I round up from DOI/PubMed ID counts on https://tools.wmflabs.org/scholia/

Egon

On Sat, Dec 15, 2018 at 3:03 PM Fabrizio Carrai <fabrizio.car...@gmail.com>
wrote:

> Excellent, I did some tests and with some cycles I already identified and
> classified several articles.
> I will have a look at your script in the  next days but I already have a
> question: the number of iterations is based on the total number of
> articles, how do you know that ?
>
> ---
> Fabrizio
>
> Il giorno sab 15 dic 2018 alle ore 10:18 Egon Willighagen <
> egon.willigha...@gmail.com> ha scritto:
>
>>
>> The approach I use is the following, see this (Bioclipse/Groovy) script:
>> https://gist.github.com/egonw/ca4c348b9a2d1116efcdb55fa85dd158
>>
>> It takes advantage of a combination Blazegraph SPARQL trick and breaking
>> up thing in batches of a certain size:
>>
>> SELECT ?art ?artLabel
>> WITH {
>> SELECT ?art WHERE {
>> ?art wdt:P31 wd:Q13442814
>> } LIMIT $batchSize OFFSET $offset
>> } AS %RESULTS {
>> INCLUDE %RESULTS
>> ?art wdt:P1476 ?artLabel .
>> MINUS { ?art wdt:P921 wd:$conceptQ }
>> FILTER (contains(lcase(str(?artLabel)), "$concept"))
>> }
>> where "$concept" is my search word in the title, and $batchSize and
>> $offset take care of the batching by the script. This script creates
>> QuickStatements.
>>
>> Mind you, I manually check the created statements, because in my domain
>> (biochem) a simple search results of false positives, hence the "blacklist"
>> in the script :)
>>
>> Egon
>>
>>
>>
>>
>>
>>
>>
>>
>>
>>
>> On Sat, Dec 15, 2018 at 10:13 AM Fabrizio Carrai <
>> fabrizio.car...@gmail.com> wrote:
>>
>>> Thanks Matthias,
>>> that's a pity. Your suggestion relies on the effective characterization
>>> of the item that,  at this writing time, is pretty poor for my interest.
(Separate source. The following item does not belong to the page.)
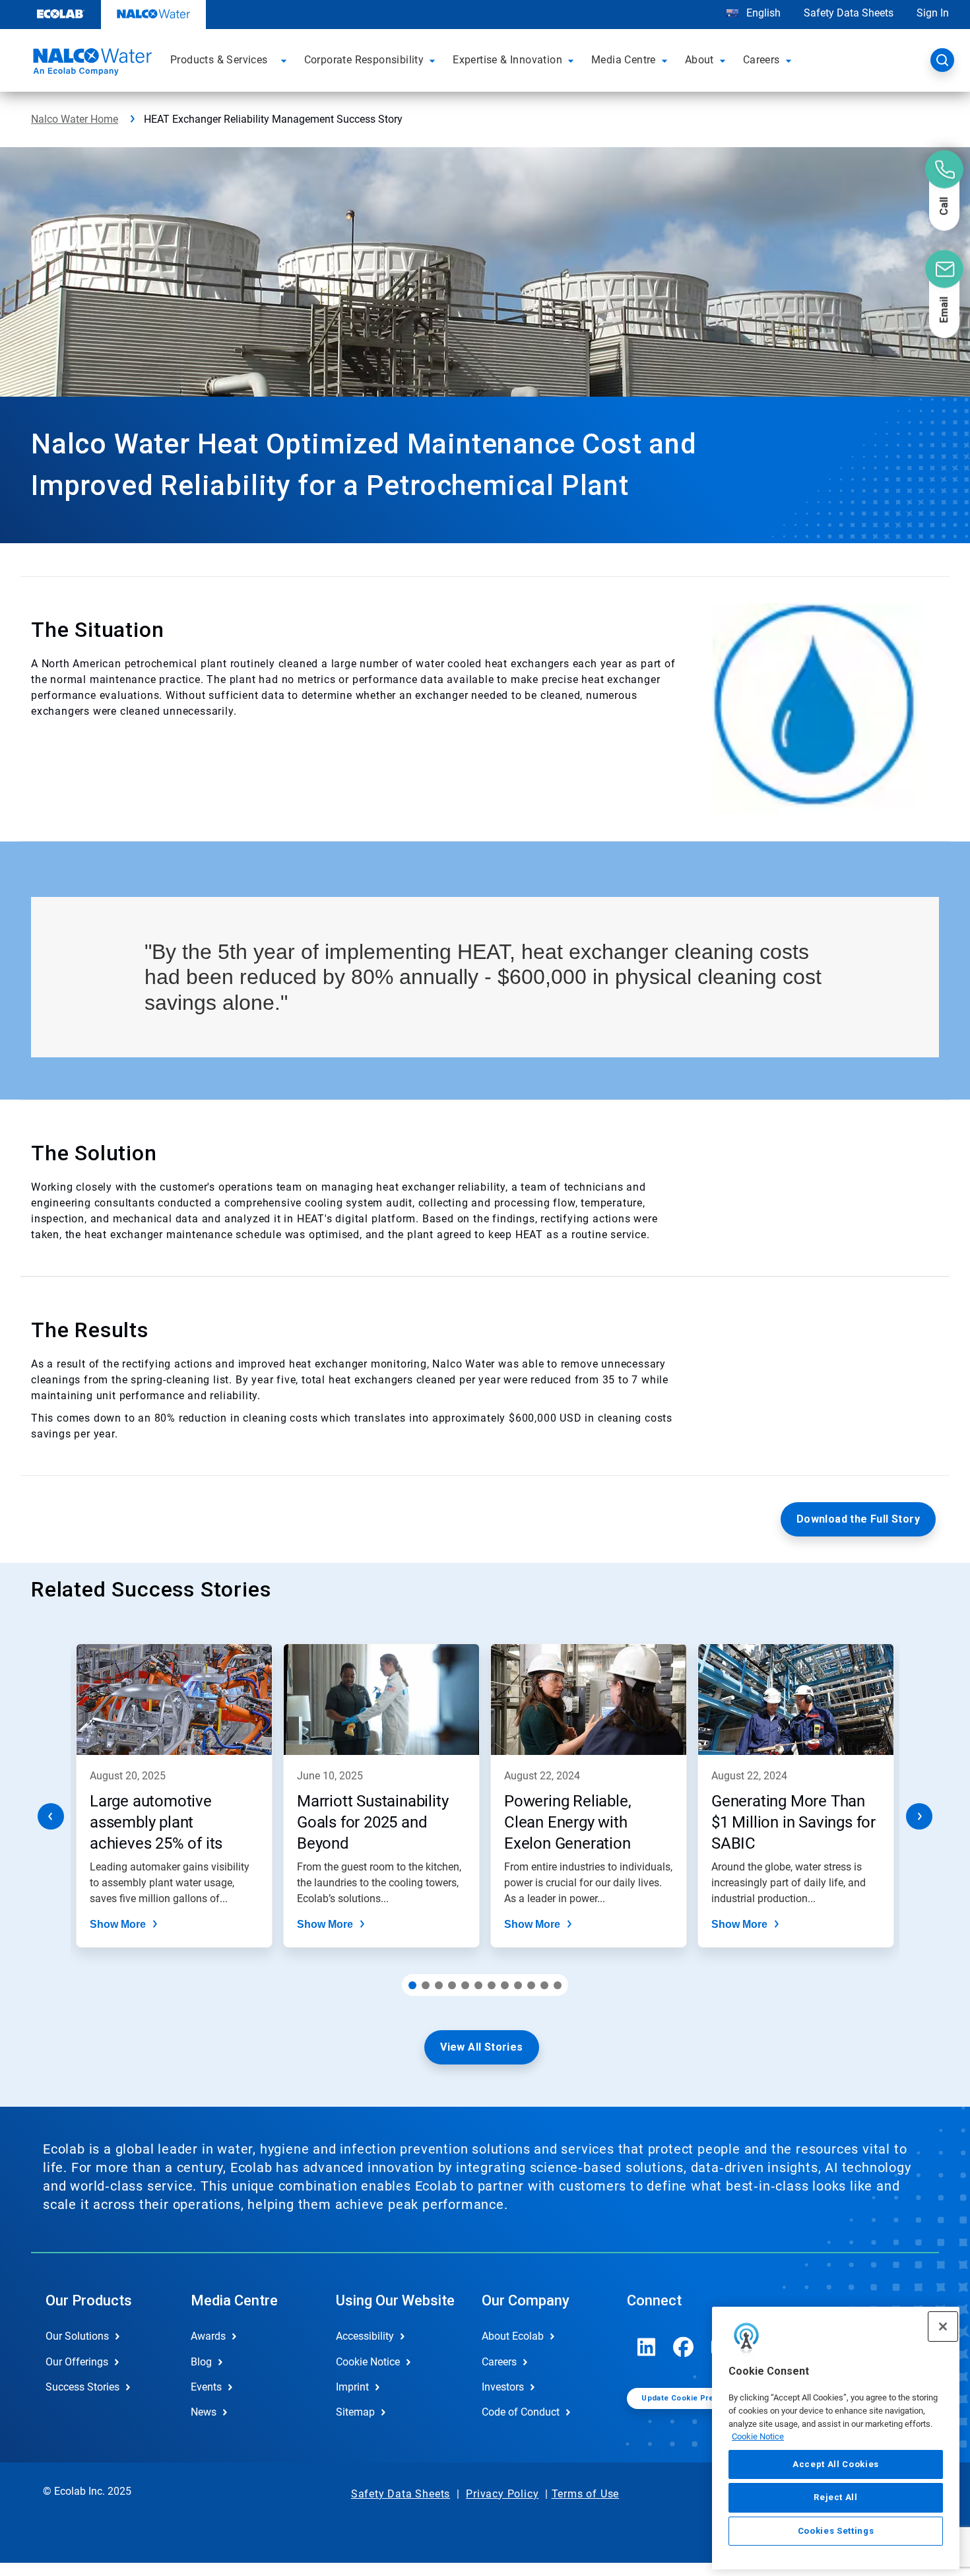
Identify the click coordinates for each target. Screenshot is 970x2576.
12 (558, 1985)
>>> Could it be an idea to download all the "scholary articles", locally
>>> select  for the keyword of interest (e.g. "microgravity") and set the
>>> property P921 for all of them ? Quickstatements may be helpful for the last
>>> step, any suggestions for other tools ?
>>>
>>> Thanks
>>> Fabrizio
>>>
>>> Il giorno ven 14 dic 2018 alle ore 22:16 Matthias Erfurth <
>>> erfu...@gmx.de> ha scritto:
>>>
>>>> Hi Fabrizio,
>>>> unfortunately you can't fulltext search all the scholarly articles
>>>> <https://www.wikidata.org/wiki/Q13442814> , you should better work
>>>> with indexed properties, so
>>>> you can query for other articles with microgravity as main subject ...
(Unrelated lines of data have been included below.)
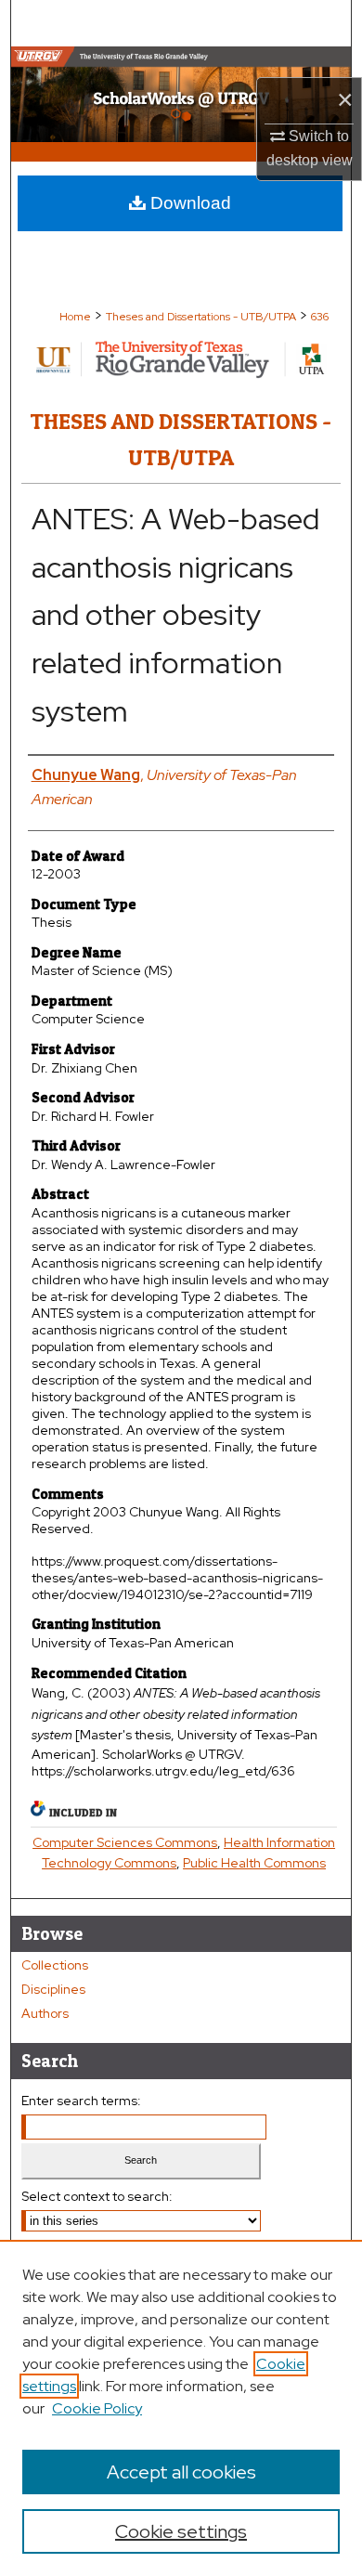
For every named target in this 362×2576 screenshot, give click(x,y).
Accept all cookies (181, 2472)
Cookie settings (181, 2531)
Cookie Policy (97, 2408)
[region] (181, 2408)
>>>> With the ajax based wikidata search
>>>>
>>>> SELECT ?item
>>>> WHERE {
>>>>     ?item wdt:P31 wd:Q13442814;
>>>>           wdt:P921 wd:Q48655.
>>>> }
>>>>
>>>> Best regards,
>>>>
>>>> ciao matthias
>>>>
>>>>
>>>> *Gesendet:* Freitag, 14. Dezember 2018 um 18:55 Uhr
>>>> *Von:* "Fabrizio Carrai" <fabrizio.car...@gmail.com>
>>>> *An:* "Discussion list for the Wikidata project" <
>>>> wikidata@lists.wikimedia.org>
>>>> *Betreff:* Re: [Wikidata] Query on scholarly article fails
>>>> Thanks again to Ettore, but I immediately found another timeout problem
>>>> when I just added a FILTER to find all the articles with the word "biokis"
>>>> in the title
>>>>
>>>> SELECT ?istanza_di ?instanza_diLabel WHERE {
>>>>   ?istanza_di wdt:P31 wd:Q13442814.
>>>>   ?istanza_di rdfs:label ?instanza_diLabel.
>>>>   FILTER((LANG(?instanza_diLabel)) = "en").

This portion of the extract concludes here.